Pare che dopo questa sua interpretazione il vecchio attore di cinema e teatro Sir Laurence Olivier abbia accettato volentieri il ruolo del dottor Van Helsing in un film di Dracula diretto dall' americano John Badham, roba per lui poco seria che un decennio prima avrebbe fatto fare solo al suo connazionale Peter Cushing. Poco tempo prima Olivier aveva interpretato un ex criminale di guerra nazista vagamente ispirato al dottor Mengele ma più convincente di quello di Peck nel dramma metropolitano di John Schlesinger "Il maratoneta" con Dustin Hoffman. Per entrambi i ruoli di ex criminale nazista e cacciatore di criminali nazisti l' ottantenne Olivier ottenne una candidatura ai Premi Oscar ma ottenne un secondo Oscar alla Carriera l' anno dopo per un totale di ben tre statuette dorate, senza contare gli altri premi meno noti. Gregory Peck ne aveva già vinti due. A proposito delle loro interpretazioni in questo film il cinecritico italiano Tullio Kezich scrisse: "Purtroppo Peck come orco nazista non è credibile e anche il vecchio Olivier sonnecchia". Anche se vecchi del mestiere, i due attori avevano raggiunto un età troppo avanzata per dei ruoli impegnativi pur avendo le fisique du role per interpretare degli anziani reduci della seconda guerra mondiale in una ambientazione moderna di qualche decennio dopo.

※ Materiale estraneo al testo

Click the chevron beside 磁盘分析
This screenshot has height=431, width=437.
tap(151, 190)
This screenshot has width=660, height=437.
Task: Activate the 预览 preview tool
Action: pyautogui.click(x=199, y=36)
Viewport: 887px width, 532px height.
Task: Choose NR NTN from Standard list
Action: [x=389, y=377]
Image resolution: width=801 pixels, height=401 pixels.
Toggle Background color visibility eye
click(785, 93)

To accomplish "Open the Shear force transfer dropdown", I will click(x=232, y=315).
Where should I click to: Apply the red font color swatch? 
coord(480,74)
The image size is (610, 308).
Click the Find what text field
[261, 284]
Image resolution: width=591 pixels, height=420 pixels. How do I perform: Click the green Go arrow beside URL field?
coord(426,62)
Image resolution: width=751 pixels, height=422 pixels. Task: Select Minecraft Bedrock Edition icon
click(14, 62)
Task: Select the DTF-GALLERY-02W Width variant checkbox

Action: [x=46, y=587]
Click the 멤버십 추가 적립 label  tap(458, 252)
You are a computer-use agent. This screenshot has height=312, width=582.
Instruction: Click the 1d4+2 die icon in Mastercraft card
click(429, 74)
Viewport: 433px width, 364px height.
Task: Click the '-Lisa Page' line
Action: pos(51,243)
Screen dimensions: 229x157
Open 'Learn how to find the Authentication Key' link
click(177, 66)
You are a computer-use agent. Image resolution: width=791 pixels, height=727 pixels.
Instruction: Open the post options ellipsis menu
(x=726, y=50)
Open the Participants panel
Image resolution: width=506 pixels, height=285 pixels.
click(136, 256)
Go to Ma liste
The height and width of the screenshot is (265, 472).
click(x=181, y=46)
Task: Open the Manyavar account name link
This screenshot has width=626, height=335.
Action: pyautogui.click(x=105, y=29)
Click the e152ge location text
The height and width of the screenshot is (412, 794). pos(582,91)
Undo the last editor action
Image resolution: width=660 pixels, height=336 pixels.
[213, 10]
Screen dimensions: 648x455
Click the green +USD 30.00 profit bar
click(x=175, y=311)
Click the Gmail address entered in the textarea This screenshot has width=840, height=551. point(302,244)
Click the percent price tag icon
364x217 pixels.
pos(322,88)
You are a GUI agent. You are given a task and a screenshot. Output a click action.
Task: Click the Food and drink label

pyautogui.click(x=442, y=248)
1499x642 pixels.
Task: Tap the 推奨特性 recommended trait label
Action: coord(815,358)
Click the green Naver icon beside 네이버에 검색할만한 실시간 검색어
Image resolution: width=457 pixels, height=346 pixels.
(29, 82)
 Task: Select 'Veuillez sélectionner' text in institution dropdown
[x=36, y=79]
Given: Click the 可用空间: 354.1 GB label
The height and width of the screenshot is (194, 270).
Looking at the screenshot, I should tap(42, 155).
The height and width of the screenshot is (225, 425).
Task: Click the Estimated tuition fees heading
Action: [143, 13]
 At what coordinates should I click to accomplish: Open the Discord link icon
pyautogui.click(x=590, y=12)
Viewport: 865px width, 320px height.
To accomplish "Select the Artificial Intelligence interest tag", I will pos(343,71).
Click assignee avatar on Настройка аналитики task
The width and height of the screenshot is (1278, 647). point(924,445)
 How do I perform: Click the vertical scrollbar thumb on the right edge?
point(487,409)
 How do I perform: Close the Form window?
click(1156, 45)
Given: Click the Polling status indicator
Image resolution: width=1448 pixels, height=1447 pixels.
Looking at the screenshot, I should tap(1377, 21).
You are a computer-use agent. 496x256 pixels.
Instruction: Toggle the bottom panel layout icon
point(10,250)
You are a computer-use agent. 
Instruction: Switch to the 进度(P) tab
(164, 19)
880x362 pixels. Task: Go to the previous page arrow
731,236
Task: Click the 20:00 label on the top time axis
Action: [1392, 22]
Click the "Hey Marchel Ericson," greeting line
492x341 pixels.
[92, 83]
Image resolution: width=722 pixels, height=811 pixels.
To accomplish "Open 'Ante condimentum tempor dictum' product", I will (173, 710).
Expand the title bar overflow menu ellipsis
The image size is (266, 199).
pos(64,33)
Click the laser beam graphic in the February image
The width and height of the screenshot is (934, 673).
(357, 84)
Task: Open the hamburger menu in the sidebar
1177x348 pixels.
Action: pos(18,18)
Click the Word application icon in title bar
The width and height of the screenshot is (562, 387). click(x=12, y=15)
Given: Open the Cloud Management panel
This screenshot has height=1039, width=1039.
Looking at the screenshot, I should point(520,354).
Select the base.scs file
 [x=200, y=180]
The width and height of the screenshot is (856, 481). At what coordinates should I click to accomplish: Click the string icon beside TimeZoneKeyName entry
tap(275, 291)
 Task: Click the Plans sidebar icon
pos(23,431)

Abbastanza convincenti i piccoli cloni di Hitler, tutti antipatici come quello vero, oltretutto molto simili nell’ aspetto e nel carattere arrogante a un mio ex compagno di classe delle medie inferiori, allora altrettanto odioso anche se in vita sua non si mai occupato di politica, tantomeno di nazismo. Dato che dietro a questo film dalla vicenda impossibile campata per aria c’è dietro una grande tragedia storica del secolo scorso è meglio vedere altri film storicamente più attendibili o meglio ancora un documentario se si vuol saperne qualcosa di vero su questi due personaggi della storia del Novecento e della seconda guerra mondiale. Tra gli attori del cast si nota un giovane Bruno Ganz nel ruolo di un medico ricercatore universitario che spiega a Olivier il procedimento della clonazione genetica e l' allora esordiente Steve Guttemberg, futuro protagonista della serie di film comici americani di "Scuola di polizia", molto vista anche in Italia nella metà degli anni ottanta. Il resto del cast è composto da ignote brutte facce da agenti della Ghestapo per la maggior parte over cinquanta, a parte qualche giovane sicario neonazista. La poco memorabile colonna sonora del comunque talentuoso Jerry Goldsmith parte con dei ritmi minacciosi per finire subito in un allegro valzer viennese, per essere più efficace solo quando compare Mengele per la prima volta. Un film sconsigliabile a molte categorie di persone: Cinofili, medici, storici e persone di una certa età.